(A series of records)
+ + + +

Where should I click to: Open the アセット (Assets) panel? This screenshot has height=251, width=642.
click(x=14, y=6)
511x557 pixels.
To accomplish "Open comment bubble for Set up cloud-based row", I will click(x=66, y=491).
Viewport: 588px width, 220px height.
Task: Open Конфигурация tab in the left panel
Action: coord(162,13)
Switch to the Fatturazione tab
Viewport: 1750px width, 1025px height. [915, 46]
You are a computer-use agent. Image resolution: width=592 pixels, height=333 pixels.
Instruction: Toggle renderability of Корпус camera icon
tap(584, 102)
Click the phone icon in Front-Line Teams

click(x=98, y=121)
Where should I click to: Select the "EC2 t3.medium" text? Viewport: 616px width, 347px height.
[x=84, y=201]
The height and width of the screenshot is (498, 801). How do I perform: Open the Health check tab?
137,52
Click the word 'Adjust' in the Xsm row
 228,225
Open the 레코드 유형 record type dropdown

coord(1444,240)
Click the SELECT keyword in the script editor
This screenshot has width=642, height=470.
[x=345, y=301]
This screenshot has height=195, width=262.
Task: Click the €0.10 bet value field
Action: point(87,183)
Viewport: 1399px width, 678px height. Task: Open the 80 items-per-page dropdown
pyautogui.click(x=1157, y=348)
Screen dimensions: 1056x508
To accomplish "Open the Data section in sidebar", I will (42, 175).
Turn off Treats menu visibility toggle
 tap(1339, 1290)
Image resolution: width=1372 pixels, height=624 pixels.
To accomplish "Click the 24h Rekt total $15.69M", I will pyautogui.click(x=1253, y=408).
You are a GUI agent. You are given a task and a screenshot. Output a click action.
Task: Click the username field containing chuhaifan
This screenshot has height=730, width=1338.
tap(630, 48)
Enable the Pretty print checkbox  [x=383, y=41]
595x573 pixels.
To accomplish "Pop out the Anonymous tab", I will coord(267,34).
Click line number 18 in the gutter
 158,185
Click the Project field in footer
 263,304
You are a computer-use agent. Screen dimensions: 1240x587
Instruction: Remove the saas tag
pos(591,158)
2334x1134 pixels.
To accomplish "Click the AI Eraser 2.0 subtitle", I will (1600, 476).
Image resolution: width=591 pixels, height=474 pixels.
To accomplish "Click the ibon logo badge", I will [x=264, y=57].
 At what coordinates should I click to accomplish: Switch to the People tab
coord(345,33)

+ + + +

→ Task prompt:
Revise the rows above by replacing every occurrence of "Instruction" with "Directive", leaving all other text unchanged.

→ Solution for this exercise:
Where should I click to: Open the アセット (Assets) panel? This screenshot has height=251, width=642.
click(x=14, y=6)
511x557 pixels.
To accomplish "Open comment bubble for Set up cloud-based row", I will click(x=66, y=491).
Viewport: 588px width, 220px height.
Task: Open Конфигурация tab in the left panel
Action: coord(162,13)
Switch to the Fatturazione tab
Viewport: 1750px width, 1025px height. [915, 46]
You are a computer-use agent. Image resolution: width=592 pixels, height=333 pixels.
Directive: Toggle renderability of Корпус camera icon
tap(584, 102)
Click the phone icon in Front-Line Teams

click(x=98, y=121)
Where should I click to: Select the "EC2 t3.medium" text? Viewport: 616px width, 347px height.
[x=84, y=201]
The height and width of the screenshot is (498, 801). How do I perform: Open the Health check tab?
137,52
Click the word 'Adjust' in the Xsm row
 228,225
Open the 레코드 유형 record type dropdown

coord(1444,240)
Click the SELECT keyword in the script editor
This screenshot has width=642, height=470.
[x=345, y=301]
This screenshot has height=195, width=262.
Task: Click the €0.10 bet value field
Action: point(87,183)
Viewport: 1399px width, 678px height. Task: Open the 80 items-per-page dropdown
pyautogui.click(x=1157, y=348)
Screen dimensions: 1056x508
To accomplish "Open the Data section in sidebar", I will (42, 175).
Turn off Treats menu visibility toggle
 tap(1339, 1290)
Image resolution: width=1372 pixels, height=624 pixels.
To accomplish "Click the 24h Rekt total $15.69M", I will pyautogui.click(x=1253, y=408).
You are a GUI agent. You are given a task and a screenshot. Output a click action.
Task: Click the username field containing chuhaifan
This screenshot has height=730, width=1338.
tap(630, 48)
Enable the Pretty print checkbox  [x=383, y=41]
595x573 pixels.
To accomplish "Pop out the Anonymous tab", I will coord(267,34).
Click line number 18 in the gutter
 158,185
Click the Project field in footer
 263,304
You are a computer-use agent. Screen dimensions: 1240x587
Directive: Remove the saas tag
pos(591,158)
2334x1134 pixels.
To accomplish "Click the AI Eraser 2.0 subtitle", I will (1600, 476).
Image resolution: width=591 pixels, height=474 pixels.
To accomplish "Click the ibon logo badge", I will [x=264, y=57].
 At what coordinates should I click to accomplish: Switch to the People tab
coord(345,33)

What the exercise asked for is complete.